### [Work to do]
Can you turn every one of the rows below into a numbered list and leave out the blank lines?

☆ ☆ ☆ ☆ ☆

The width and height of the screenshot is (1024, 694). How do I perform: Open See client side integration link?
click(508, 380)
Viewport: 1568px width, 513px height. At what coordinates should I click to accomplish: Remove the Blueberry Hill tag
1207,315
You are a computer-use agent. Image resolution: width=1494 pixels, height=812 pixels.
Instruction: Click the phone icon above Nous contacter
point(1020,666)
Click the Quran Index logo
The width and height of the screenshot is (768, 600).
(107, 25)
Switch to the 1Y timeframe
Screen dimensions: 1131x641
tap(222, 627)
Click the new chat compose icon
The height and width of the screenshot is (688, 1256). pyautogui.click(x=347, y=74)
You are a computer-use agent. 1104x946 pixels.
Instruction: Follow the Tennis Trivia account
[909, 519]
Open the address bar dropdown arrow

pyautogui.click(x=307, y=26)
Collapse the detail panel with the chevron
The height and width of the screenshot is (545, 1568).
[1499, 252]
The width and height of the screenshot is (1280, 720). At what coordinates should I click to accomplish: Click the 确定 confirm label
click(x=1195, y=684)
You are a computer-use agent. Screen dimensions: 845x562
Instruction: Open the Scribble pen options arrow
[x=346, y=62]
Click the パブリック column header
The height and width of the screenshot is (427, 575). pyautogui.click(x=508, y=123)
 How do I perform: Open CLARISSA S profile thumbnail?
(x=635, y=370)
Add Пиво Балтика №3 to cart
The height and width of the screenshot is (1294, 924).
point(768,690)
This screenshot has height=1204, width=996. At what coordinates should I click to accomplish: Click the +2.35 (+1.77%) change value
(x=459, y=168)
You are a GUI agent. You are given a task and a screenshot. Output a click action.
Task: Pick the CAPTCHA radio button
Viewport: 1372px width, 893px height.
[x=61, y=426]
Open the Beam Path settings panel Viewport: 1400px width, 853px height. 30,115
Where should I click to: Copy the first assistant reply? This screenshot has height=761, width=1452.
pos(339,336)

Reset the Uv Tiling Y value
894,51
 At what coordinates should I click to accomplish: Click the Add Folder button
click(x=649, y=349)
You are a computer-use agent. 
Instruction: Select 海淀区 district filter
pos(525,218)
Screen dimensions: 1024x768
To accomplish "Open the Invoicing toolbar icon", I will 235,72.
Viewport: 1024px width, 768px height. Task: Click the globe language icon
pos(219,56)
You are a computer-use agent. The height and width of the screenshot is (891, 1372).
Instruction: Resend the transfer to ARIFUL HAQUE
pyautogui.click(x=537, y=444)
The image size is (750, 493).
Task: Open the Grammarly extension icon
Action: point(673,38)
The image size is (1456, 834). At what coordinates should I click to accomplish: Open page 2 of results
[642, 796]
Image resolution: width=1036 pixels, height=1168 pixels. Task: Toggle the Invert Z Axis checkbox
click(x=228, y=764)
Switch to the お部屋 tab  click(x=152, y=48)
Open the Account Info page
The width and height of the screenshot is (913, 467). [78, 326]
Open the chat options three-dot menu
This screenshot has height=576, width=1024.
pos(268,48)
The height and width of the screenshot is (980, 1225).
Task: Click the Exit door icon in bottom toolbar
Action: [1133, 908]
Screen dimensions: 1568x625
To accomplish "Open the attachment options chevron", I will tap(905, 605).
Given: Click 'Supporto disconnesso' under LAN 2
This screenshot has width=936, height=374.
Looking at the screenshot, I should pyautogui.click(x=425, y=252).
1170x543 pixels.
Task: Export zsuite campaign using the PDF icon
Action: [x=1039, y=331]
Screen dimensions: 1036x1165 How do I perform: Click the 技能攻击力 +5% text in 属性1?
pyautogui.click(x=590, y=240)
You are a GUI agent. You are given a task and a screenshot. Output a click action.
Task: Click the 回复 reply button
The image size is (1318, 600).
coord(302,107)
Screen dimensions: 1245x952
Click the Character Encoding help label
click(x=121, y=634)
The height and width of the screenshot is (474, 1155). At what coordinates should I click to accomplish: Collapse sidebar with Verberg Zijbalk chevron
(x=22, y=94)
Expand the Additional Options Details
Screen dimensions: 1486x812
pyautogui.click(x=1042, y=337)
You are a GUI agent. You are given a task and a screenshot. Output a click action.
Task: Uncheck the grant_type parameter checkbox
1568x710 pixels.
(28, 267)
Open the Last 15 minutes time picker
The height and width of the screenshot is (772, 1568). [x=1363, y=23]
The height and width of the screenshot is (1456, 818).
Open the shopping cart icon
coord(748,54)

☆ ☆ ☆ ☆ ☆

### [Right answer]
1. The width and height of the screenshot is (1024, 694). How do I perform: Open See client side integration link?
2. click(508, 380)
3. Viewport: 1568px width, 513px height. At what coordinates should I click to accomplish: Remove the Blueberry Hill tag
4. 1207,315
5. You are a computer-use agent. Image resolution: width=1494 pixels, height=812 pixels.
6. Instruction: Click the phone icon above Nous contacter
7. point(1020,666)
8. Click the Quran Index logo
9. The width and height of the screenshot is (768, 600).
10. (107, 25)
11. Switch to the 1Y timeframe
12. Screen dimensions: 1131x641
13. tap(222, 627)
14. Click the new chat compose icon
15. The height and width of the screenshot is (688, 1256). pyautogui.click(x=347, y=74)
16. You are a computer-use agent. 1104x946 pixels.
17. Instruction: Follow the Tennis Trivia account
18. [909, 519]
19. Open the address bar dropdown arrow
20. pyautogui.click(x=307, y=26)
21. Collapse the detail panel with the chevron
22. The height and width of the screenshot is (545, 1568).
23. [1499, 252]
24. The width and height of the screenshot is (1280, 720). At what coordinates should I click to accomplish: Click the 确定 confirm label
25. click(x=1195, y=684)
26. You are a computer-use agent. Screen dimensions: 845x562
27. Instruction: Open the Scribble pen options arrow
28. [x=346, y=62]
29. Click the パブリック column header
30. The height and width of the screenshot is (427, 575). pyautogui.click(x=508, y=123)
31.  How do I perform: Open CLARISSA S profile thumbnail?
32. (x=635, y=370)
33. Add Пиво Балтика №3 to cart
34. The height and width of the screenshot is (1294, 924).
35. point(768,690)
36. This screenshot has height=1204, width=996. At what coordinates should I click to accomplish: Click the +2.35 (+1.77%) change value
37. (x=459, y=168)
38. You are a GUI agent. You are given a task and a screenshot. Output a click action.
39. Task: Pick the CAPTCHA radio button
40. Viewport: 1372px width, 893px height.
41. [x=61, y=426]
42. Open the Beam Path settings panel Viewport: 1400px width, 853px height. 30,115
43. Where should I click to: Copy the first assistant reply? This screenshot has height=761, width=1452.
44. pos(339,336)
45. Reset the Uv Tiling Y value
46. 894,51
47.  At what coordinates should I click to accomplish: Click the Add Folder button
48. click(x=649, y=349)
49. You are a computer-use agent. 
50. Instruction: Select 海淀区 district filter
51. pos(525,218)
52. Screen dimensions: 1024x768
53. To accomplish "Open the Invoicing toolbar icon", I will 235,72.
54. Viewport: 1024px width, 768px height. Task: Click the globe language icon
55. pos(219,56)
56. You are a computer-use agent. The height and width of the screenshot is (891, 1372).
57. Instruction: Resend the transfer to ARIFUL HAQUE
58. pyautogui.click(x=537, y=444)
59. The image size is (750, 493).
60. Task: Open the Grammarly extension icon
61. Action: point(673,38)
62. The image size is (1456, 834). At what coordinates should I click to accomplish: Open page 2 of results
63. [642, 796]
64. Image resolution: width=1036 pixels, height=1168 pixels. Task: Toggle the Invert Z Axis checkbox
65. click(x=228, y=764)
66. Switch to the お部屋 tab  click(x=152, y=48)
67. Open the Account Info page
68. The width and height of the screenshot is (913, 467). [78, 326]
69. Open the chat options three-dot menu
70. This screenshot has height=576, width=1024.
71. pos(268,48)
72. The height and width of the screenshot is (980, 1225).
73. Task: Click the Exit door icon in bottom toolbar
74. Action: [1133, 908]
75. Screen dimensions: 1568x625
76. To accomplish "Open the attachment options chevron", I will tap(905, 605).
77. Given: Click 'Supporto disconnesso' under LAN 2
78. This screenshot has width=936, height=374.
79. Looking at the screenshot, I should pyautogui.click(x=425, y=252).
80. 1170x543 pixels.
81. Task: Export zsuite campaign using the PDF icon
82. Action: [x=1039, y=331]
83. Screen dimensions: 1036x1165 How do I perform: Click the 技能攻击力 +5% text in 属性1?
84. pyautogui.click(x=590, y=240)
85. You are a GUI agent. You are given a task and a screenshot. Output a click action.
86. Task: Click the 回复 reply button
87. The image size is (1318, 600).
88. coord(302,107)
89. Screen dimensions: 1245x952
90. Click the Character Encoding help label
91. click(x=121, y=634)
92. The height and width of the screenshot is (474, 1155). At what coordinates should I click to accomplish: Collapse sidebar with Verberg Zijbalk chevron
93. (x=22, y=94)
94. Expand the Additional Options Details
95. Screen dimensions: 1486x812
96. pyautogui.click(x=1042, y=337)
97. You are a GUI agent. You are given a task and a screenshot. Output a click action.
98. Task: Uncheck the grant_type parameter checkbox
99. 1568x710 pixels.
100. (28, 267)
101. Open the Last 15 minutes time picker
102. The height and width of the screenshot is (772, 1568). [x=1363, y=23]
103. The height and width of the screenshot is (1456, 818).
104. Open the shopping cart icon
105. coord(748,54)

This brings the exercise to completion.